Se encogió de hombros.

—Aguantó el tipo durante un tiempo, pero luego se desmoronó completamente. Fue horrible. Cuando venía por aquí tenía ganas de pedirle el carnet para comprobar que se trataba de la misma persona. Casi siempre iba borracha y colocada. Era un maldito desastre. Era como si… ¿qué le pasa a alguien que vive toda su vida como si fuera una película y ésta se acaba?

No dije nada.

—Es como esos actores infantiles —continuó—. Representan su papel todo el tiempo que pueden, pero están librando una batalla contra los cambios hormonales y no pueden ganar. Un día se despiertan, se dan cuenta de que ya no son unos niños, de que ya no son estrellas de cine, de que ya no hay papeles para ellos, y se ahogan.

—¿Entonces Karen…?

Sus ojos se llenaron de lágrimas, resopló con fuerza.

—¡Dios, me rompió el corazón! A mí y a todos. Vivía para David. Cualquier persona que los viera juntos dos segundos se daba cuenta. Cuando David sufrió el accidente, ella murió. Su cuerpo sólo tardó cuatro meses en seguirle.

Permanecimos sentados y en silencio un momento y le devolví la carta de la aseguradora. La sostuvo en sus manos y la observó con atención. Al rato sonrió con amargura.

—No hay ninguna P —dijo, y negó con la cabeza.

—¿Qué quiere decir?

Le dio la vuelta a la carta para que pudiera verla.
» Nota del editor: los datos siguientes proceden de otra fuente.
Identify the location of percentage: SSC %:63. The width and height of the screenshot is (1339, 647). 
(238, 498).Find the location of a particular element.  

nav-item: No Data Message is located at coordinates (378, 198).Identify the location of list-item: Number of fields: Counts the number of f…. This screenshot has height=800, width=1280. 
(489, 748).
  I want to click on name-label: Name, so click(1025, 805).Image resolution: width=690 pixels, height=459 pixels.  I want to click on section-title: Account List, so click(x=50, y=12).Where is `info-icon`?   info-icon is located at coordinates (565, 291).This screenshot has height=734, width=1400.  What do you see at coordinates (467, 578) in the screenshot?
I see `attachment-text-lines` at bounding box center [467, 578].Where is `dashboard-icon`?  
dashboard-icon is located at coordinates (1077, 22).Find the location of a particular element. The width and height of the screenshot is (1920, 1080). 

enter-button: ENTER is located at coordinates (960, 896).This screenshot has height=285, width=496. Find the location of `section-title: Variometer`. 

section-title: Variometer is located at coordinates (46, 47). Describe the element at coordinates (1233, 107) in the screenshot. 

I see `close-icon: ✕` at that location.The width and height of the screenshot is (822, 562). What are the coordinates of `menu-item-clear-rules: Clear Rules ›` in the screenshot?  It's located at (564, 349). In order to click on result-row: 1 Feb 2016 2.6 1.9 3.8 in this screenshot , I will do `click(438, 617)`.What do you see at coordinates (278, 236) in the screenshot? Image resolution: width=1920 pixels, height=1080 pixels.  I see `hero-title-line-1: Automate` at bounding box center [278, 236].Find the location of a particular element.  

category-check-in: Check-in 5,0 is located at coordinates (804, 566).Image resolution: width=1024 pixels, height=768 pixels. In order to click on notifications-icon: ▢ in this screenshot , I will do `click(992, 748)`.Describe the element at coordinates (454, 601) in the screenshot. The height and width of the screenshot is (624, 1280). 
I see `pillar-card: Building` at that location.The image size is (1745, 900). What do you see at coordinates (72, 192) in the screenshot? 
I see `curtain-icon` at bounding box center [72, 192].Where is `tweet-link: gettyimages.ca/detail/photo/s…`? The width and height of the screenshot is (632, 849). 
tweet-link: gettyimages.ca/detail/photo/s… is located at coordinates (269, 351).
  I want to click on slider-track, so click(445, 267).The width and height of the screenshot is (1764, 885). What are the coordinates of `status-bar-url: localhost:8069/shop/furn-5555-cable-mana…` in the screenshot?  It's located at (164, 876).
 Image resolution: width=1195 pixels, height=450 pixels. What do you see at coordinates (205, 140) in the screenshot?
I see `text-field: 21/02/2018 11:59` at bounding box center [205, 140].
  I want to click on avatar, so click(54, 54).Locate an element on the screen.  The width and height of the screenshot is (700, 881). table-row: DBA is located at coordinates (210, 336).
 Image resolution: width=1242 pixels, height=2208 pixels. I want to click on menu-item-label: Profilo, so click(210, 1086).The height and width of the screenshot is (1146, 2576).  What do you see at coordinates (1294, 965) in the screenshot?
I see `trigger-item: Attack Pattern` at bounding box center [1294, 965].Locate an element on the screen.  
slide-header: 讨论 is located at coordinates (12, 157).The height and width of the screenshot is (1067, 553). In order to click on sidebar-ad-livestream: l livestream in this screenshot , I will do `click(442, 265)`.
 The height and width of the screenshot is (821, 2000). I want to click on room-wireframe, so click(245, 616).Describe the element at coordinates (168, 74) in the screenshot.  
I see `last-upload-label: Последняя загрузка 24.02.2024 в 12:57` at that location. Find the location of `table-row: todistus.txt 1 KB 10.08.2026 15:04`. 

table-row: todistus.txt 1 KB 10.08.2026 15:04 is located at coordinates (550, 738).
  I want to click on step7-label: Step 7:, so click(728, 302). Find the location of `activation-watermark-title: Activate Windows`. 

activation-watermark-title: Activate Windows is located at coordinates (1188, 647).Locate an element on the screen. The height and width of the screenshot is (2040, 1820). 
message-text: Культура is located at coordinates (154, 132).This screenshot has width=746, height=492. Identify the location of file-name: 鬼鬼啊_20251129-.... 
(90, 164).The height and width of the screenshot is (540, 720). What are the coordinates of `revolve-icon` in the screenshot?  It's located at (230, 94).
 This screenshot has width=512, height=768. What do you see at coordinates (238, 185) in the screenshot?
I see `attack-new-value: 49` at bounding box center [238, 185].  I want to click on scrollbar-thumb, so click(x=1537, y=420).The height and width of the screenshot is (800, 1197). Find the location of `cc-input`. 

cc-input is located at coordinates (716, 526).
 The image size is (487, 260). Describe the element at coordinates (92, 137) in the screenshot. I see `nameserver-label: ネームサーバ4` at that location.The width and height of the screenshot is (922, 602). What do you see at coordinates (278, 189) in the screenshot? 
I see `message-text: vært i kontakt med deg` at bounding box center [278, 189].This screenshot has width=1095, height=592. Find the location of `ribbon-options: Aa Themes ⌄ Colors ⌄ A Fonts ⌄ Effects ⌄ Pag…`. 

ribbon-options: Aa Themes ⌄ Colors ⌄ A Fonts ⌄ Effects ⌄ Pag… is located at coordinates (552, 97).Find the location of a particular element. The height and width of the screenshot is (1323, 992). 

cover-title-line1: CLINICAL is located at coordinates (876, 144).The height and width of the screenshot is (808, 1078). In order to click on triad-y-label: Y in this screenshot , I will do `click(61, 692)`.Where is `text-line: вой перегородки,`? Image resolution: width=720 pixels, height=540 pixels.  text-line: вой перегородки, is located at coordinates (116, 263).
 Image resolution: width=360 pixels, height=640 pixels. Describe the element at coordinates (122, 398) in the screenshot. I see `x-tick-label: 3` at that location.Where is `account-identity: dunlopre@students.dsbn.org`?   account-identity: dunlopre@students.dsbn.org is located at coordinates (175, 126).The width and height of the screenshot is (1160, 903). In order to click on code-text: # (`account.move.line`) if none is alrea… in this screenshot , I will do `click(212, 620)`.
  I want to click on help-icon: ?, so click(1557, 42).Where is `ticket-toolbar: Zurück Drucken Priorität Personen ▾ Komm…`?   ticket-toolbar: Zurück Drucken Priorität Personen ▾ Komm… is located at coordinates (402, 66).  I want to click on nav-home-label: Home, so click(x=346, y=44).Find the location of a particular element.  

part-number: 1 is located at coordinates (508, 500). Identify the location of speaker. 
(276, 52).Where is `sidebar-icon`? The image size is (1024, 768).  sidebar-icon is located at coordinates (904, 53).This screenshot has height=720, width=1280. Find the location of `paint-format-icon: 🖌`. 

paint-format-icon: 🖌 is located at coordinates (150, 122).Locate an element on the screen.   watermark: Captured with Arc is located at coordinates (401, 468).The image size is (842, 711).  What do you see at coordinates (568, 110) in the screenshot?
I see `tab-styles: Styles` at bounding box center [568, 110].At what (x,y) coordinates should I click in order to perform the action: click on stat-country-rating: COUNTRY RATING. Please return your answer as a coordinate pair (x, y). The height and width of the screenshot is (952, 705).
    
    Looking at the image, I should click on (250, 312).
—David se llama Philip de segundo nombre. Cuando fundamos esta empresa, de repente le dio por escribir su nombre con una gran P en medio. Sólo en los documentos y en los cheques de la empresa. Solía decirle que la P era pretencioso, para tomarle un poco el pelo.

Observé la firma.

—Pero aquí no hay ninguna P.

Asintió y dejó caer la carta en el cajón.

—Supongo que ese día no se sentía especialmente pretencioso.

—Ray.

—¿Sí?

—¿Podría darme una copia de esa carta y de algún documento que tenga la P?

Se encogió de hombros.

—Claro.

Encontró un memo que David había escrito y que había firmado con una gran y curvada P.

Le seguí hasta una mugrienta fotocopiadora; puso la carta debajo de la tapa.

—¿Qué se lleva entre manos? —me preguntó.

—Aún no estoy seguro.

Sacó la copia de la bandeja y me la entregó.

—Sólo es una P, señor Kenzie.

Hizo una copia del memo y me la dio.

—¿Tiene algún documento firmado por usted?

—Por supuesto —dijo.

Se acercó al escritorio y me entregó un memo que había escrito y firmado él mismo.

—¿Sabe qué truco se usa para falsificar firmas? —pregunté, mientras cogía el memo y le daba la vuelta.

—¿Copiar exactamente la letra?

Negué con la cabeza.

—Gestalt.

—Gestalt.

—La firma se ve como una forma, no como una serie de letras.

Cuidadosamente, debajo de su firma reproduje lo que tenía encima. Cuando acabé, le di la vuelta y se lo enseñé. Lo miró, abrió la boca y alzó las cejas.

—¡No está nada mal! ¡Caramba!

—Y ha sido un primer intento, Ray. Piense lo que podría llegar a hacer con un poco de práctica.